This energy provider is geographically desirable, pays a healthy dividend and is cheap.

Nothing could be finer
Than to be in Carolina
In the morning.

-- Gus Kahn

This is a scary time for investors in utility stocks. The Philadelphia Utility Index is off nearly 10% from its October highs after slipping 0.6% to 397.75 on Thursday. With expectations for higher interest rates, many on the Street presume the group will continue heading lower.

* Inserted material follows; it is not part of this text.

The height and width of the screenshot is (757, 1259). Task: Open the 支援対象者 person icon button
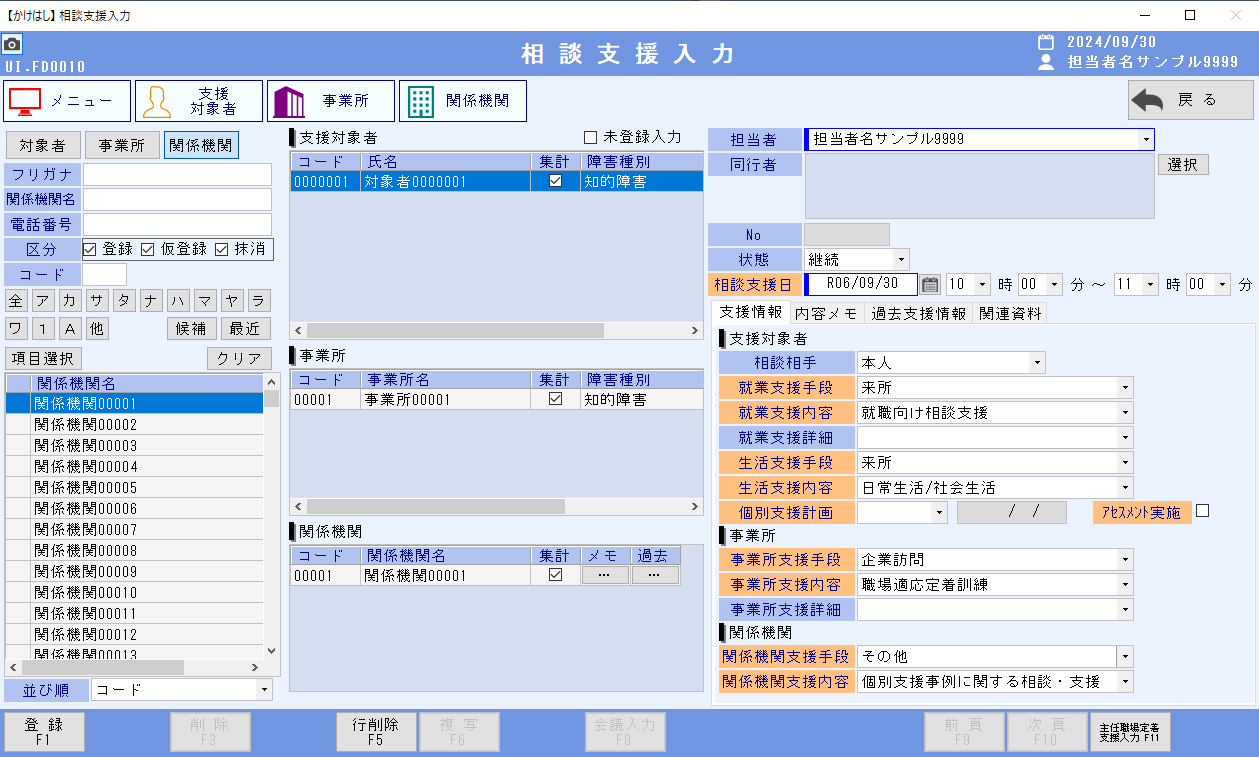pos(199,101)
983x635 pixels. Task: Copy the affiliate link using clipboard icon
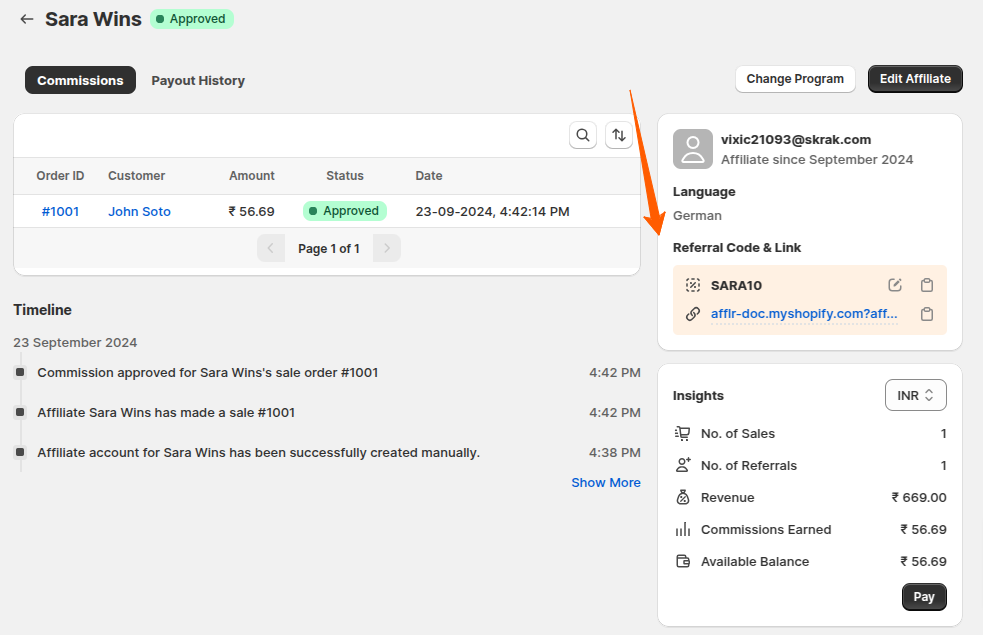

But for investors who want exposure to utilities,



is an unloved defensive play that may be ripe for a takeover.

The Consensus Story

Wall Street is not enamored with Scana, an energy provider to customers in North and South Carolina as well as parts of Georgia. The electricity and natural gas provider's projected 4% to 6% earnings growth is not the stuff of lofty multiples. Scana operates in a heavily regulated industry, and that puts a cap on earnings; in addition, the company is, of course, sensitive to interest rates, which have risen sharply of late (in case you hadn't heard).

The Real Story

Scana operates in a geographic location that is seeing an influx of new customers. The Carolinas have experienced tremendous growth in population -- in part due to northerners looking for a less expensive and warmer place to live, while Floridians search for a cheaper home (or refuge) that is relatively safe from hurricanes.

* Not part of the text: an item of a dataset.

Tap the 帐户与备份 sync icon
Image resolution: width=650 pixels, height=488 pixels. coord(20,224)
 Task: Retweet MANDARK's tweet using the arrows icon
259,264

According to Robert Hinckley of Rochdale Securities, customer growth in Scana's South Carolina electricity markets averaged 2.6% over the past five years, a full percentage point above the national average. Natural gas customer growth averaged 2.5%, almost double the national average. estimates that nearly half a million families will relocate to the Carolinas in 2006.

While more customers mean more demand, utilities are challenged to keep demand high in the face of rising energy prices. Scana's rates are among the lowest in the nation because of inexpensive production methods. Nearly all of its generation comes from coal, nuclear and hydroelectric plants. Paul Justice of Morningstar notes that the lower cost of energy to the end user means lower levels of customer defaults and keeps the company in good standing with politicians.

The latter point is critical, as Scana is dependent on rate increases when its own costs rise. While the industry is heavily regulated, Scana "serves reasonably enlightened and fair regulatory jurisdictions," says Rochdale's Hinckley. Scana had rate increases approved in 2005 and is expected to request another later in the year.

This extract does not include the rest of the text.